You should never see big gaps between boards. The most you should ever see is a 1/8” gap. The drywall should be tight everywhere. It should not buckle or seem wavy, especially on ceilings. Check what type of board is being used have behind the bathtubs/showers. It should be noticeably different to withstand water saturation.

Notice how precisely the drywall is placed? It’s cut perfectly to fit, with minimal gaps between boards. All seams are on a finished edge, and not a cut edge. Screws are evenly spaced and secured. All of these things help ensure once it’s painted you won’t have drywall seams or inconsistencies showing through.


Are the subfloors fully cleaned after the drywall and painting? Have the subfloors been sanded down in preparation for the flooring? Uneven subfloors can cause your finished floor to have bumps and ridges, causing it to look uneven. Noting if subfloors are sanded down shows that the builder cares enough to make sure it’s done right.

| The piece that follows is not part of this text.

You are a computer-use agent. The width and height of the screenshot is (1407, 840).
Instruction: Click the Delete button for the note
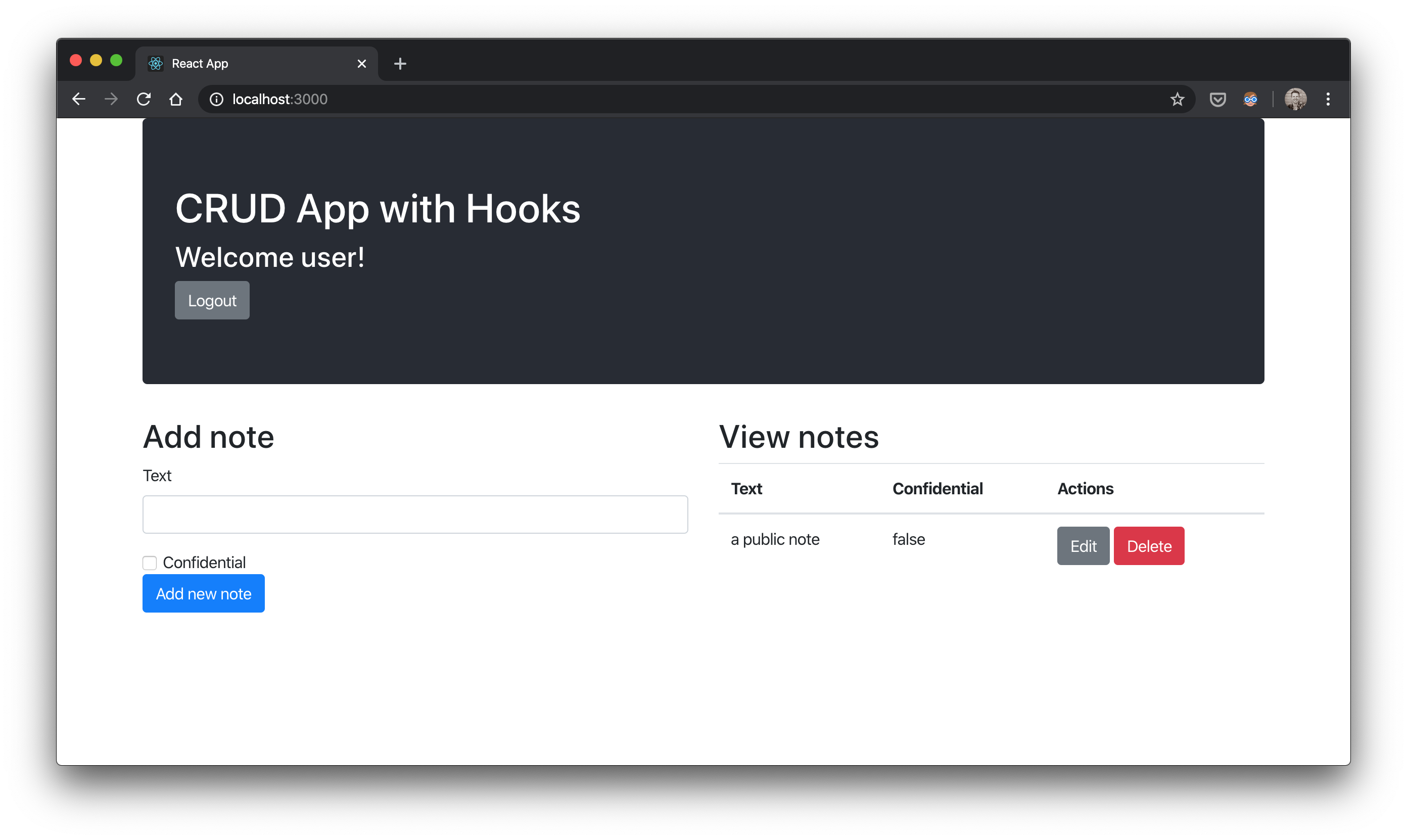[1149, 545]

Look at the baseboards and trims. Are the mitered corners tight? There should be no gaps between the walls and trims – check around the door frames and walls.

The first photo shows a floor after the drywalling and painting. You can see it’s quite cloudy and has lots of particles embedded in the floor. The second photo shows during the sanding process, showing just how much dust/debris was on the floors. The third photo shows the finished sanded floor. It’s completely smooth, ready for flooring to be installed. You can also see around the joints are sanded more than the middle – This is to ensure you won’t see any edges visible once your flooring is installed on top.


Look for full coverage – If you have good lighting (such as the middle of the day) look to see if the paint is too thin, where you may see primer coming through. Another tell tale – if you can see brush marks or wavy lines, this is not a good sign. Straight cut lines between the ceiling and walls is a good thing to look for.

The left photo is a clear example of seeing the primer through the paint – Typically if paint is applied too thin, it won’t be quite so obvious, but this shows you what to look for.

Tile & Grout

Corners of tiles should line up and should be exact. The grout should be even throughout all the cracks, and the height of the grout should be the same. Watch out if you see inconsistent spacing between tiles, corners that don’t line up, and tiles placed at different depths – These are key indicators of poor tile setting.

Notice the tools this tile setter is using – He has a level on hand to ensure his tile job is precise and all the tiles are placed the same depth. He’s also using spacers between tiles, making certain his grout lines are evenly spaced. On the finished picture, notice how every corner of this intricate design is perfectly aligned.


Check if the floors been covered after installation. Are the floors protected with paper or corrugated cardboard? Doing this keeps the dust, grit, and fine grains of dirt off the direct floor while trades are still working in the house. This preserves the floor for when homeowners move in.

Lot Grade

The grade of the lot should slope away from the house in all directions, including the slope of the driveway and sidewalk. You should be able to see a gradual, yet noticeable drainage slope away from the house. If you see sloping towards the house, this is a bad sign, as water should always be swept away. Also, look down the edge of the driveway – there should be no obvious wiggles or waves in the concrete.

Notice the arrows pointing in directions away from these homes. The grading of a lot should always be sloping away from a home.

So, before you commit to a builder, make sure you take a look on site during construction. Remember to look for these things, as they will give you a good idea about the builder and how they operate. It will show you what type of trades they employ and the quality/craftmanship of their homes. You’re bound to learn something new!